The investment bolstered what has been an aggressive rollout by HPE over the past couple of years of products and services designed for the edge, an initiative that is continuing this week at the company’s Discover 2018 Madrid show in Spain. HPE officials are announcing new Edgeline converged edge solutions that include new systems, management offerings and a platform to automatically mesh IT edge applications and operational technologies (OT) to drive autonomous decision making at the edge.
“As digital transformation continues to disrupt every industry in every corner of the globe, the next phase of this evolution is upon us,” Neri wrote in a blog post. “Now data creation happens more at the edge, the retention of data is more important than ever before, less data is wasted, and the pace of innovation increases in all industries, from healthcare to agriculture.”
The focus of much of the industry is shifting away from core data centers and out to the network edge and the cloud, driven in large part by such changes as the tens of billions of intelligent connected devices that make up the internet of things (IoT), greater mobility, big data and analytics, and artificial intelligence (AI). In an increasingly data-centric world, it’s getting important to push more processing, storage, networking, analytics and management capabilities out to the edge and closer to the devices and sensors that are generating massive amounts of data, and to more quickly analyze and act on that data.
Gartner analysts are predicting that by 2022, 50 percent of enterprise data will be created and processed outside of traditional data centers or the cloud, a rapid increase over the 10 percent last year. In addition, a broad array of hardware, component and software makers are growing portfolios aimed at the edge.
At the Discover show in Las Vegas earlier this year, HPE unveiled tested and validated system architectures running a variety of software stacks from vendors such as Microsoft, PTC’s ThingWorx, Citrix and GE Digital’s Predix IoT platform on Edgeline EL1000 and EL4000 systems, with the goal of enabling organizations to run the same unmodified applications at the edge as they do in core data centers and the cloud.
Just weeks later, HPE rolled out the SimpliVity 2600, a dense hyperconverged system designed for space-constrained environments like those at the edge. The company has incorporated technologies from a number of acquisitions into its edge and hyperconverged computing efforts, including SimpliVity, Aruba Networks and, more recently, Plexxi, which HPE bought in May.
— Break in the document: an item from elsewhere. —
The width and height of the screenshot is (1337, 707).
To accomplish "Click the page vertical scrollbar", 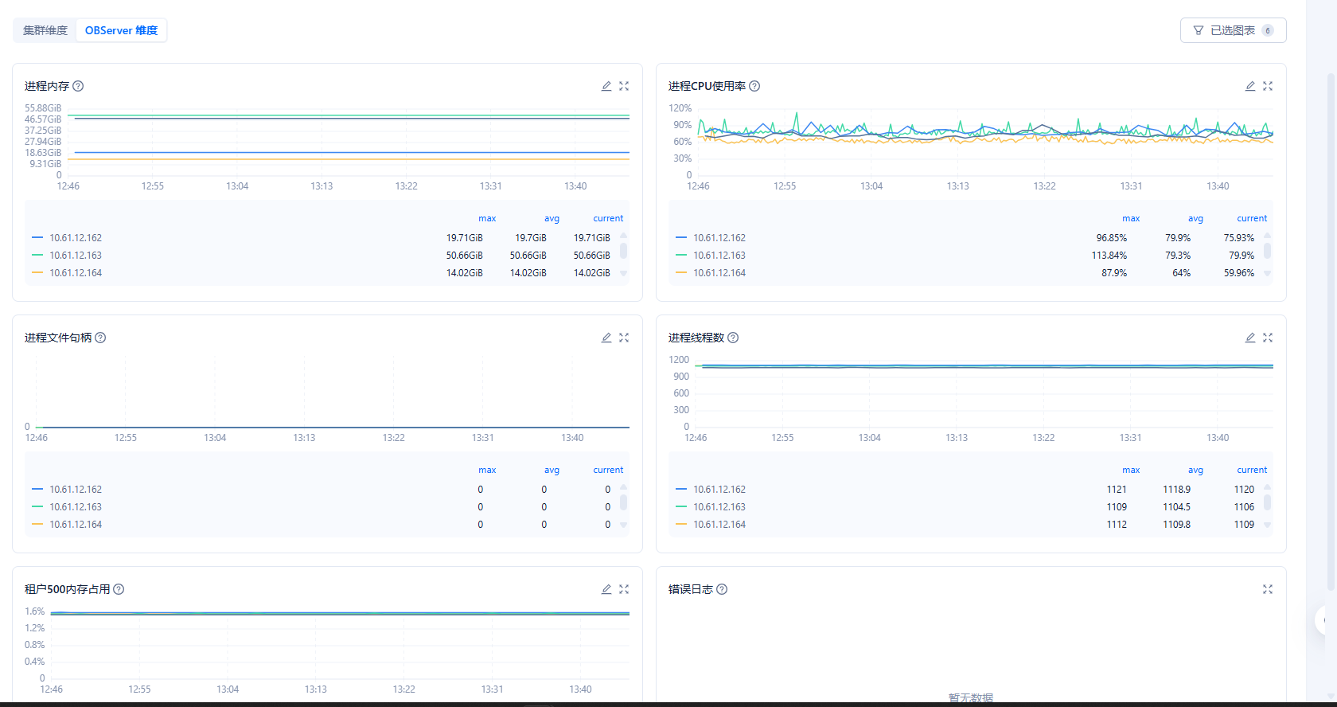I will [x=1331, y=318].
At the Discover show in Spain, HPE officials introduced the Edgeline EL300 Converged System, which features the company’s new OT Link and systems management software. The system is powered by Intel Core i5 chips and has up to 32GB of memory and 3TB of storage. It also comes with Intel’s Movidis Myriad X vision processing units for video analytics and AI inference at the edge. It can withstand shocks, vibrations, humidity and dust, enabling it to be used as an embedded system in such environments as building infrastructures.
The system will be added to the company’s Greenlake Flex Capacity, a hybrid cloud-as-a-service platform announced in June. Through Greenlake, systems can offer customers a consumption-based model with usage-based payment, capacity metering and tailored support to create a cloud-like experience at the edge. The Edgeline EL300 is available now starting at $2,532.
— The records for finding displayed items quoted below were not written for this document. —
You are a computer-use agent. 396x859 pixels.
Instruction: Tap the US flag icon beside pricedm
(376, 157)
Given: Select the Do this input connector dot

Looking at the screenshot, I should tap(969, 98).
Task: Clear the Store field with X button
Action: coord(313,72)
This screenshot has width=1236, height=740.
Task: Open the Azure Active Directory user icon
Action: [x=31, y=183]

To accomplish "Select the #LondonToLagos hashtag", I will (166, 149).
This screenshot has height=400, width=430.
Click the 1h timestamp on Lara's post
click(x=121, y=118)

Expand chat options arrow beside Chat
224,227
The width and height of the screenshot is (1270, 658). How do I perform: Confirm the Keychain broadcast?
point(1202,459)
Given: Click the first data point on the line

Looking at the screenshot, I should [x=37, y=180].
The Edgeline OT Link Platform streamlines the process of setting up an IoT or similar system. Tasks include custom coding for orchestrating OT networks and control systems via drivers, middleware and applications running on IT systems, they said. The open workflow engine and application catalog provides a graphical drag-and-drop user interface and integrates an array of third-party applications for the edge and cloud, including Amazon Web Services (AWS), Google, Microsoft, SAP, PTC and GE.
In addition, the company is offering HPE-developed adapters that connect to a variety of OT systems, as well as APIs and software development kits (SDKs) for the adapters. OT Link also will integrate field-programmable gate array (FPGA) modules for greater flexibility in connecting to industrial I/O devices.
HPE’s Edgeline Integrated System Manager is embedded into the company’s Edgeline Converged Edge systems to simplify the provisioning and management of edge systems and applications. It includes one-click provisioning, system health management capabilities, remote updates and management, even when wireless and wired connections are not consistent. The software also supports advanced security functions like system boot file changes and remote system disablement when a security issue arises.
With the Edgeline Infrastructure Manager software, organizations can remotely manage thousands of Edgeline Converged systems. In addition, the Edgeline Workload Orchestrator includes a central repository for containerized analytics, AI, business and IoT applications that can be pushed out to the Edgeline systems at the edge.
HPE also is offering Edgeline Field Application Services through its Pointnext services arm to help organizations design, build and run IoT and edge systems.
The Integrated System Manager software is available now and is included in the EL300, while Edgeline Infrastructure Manager is available now starting at $499. Also available immediately are the OT Link certified modules, starting at $189, and Field Applications Services. The OT Link Platform and OT Link Workload Orchestrator will be available in the first quarter of 2019.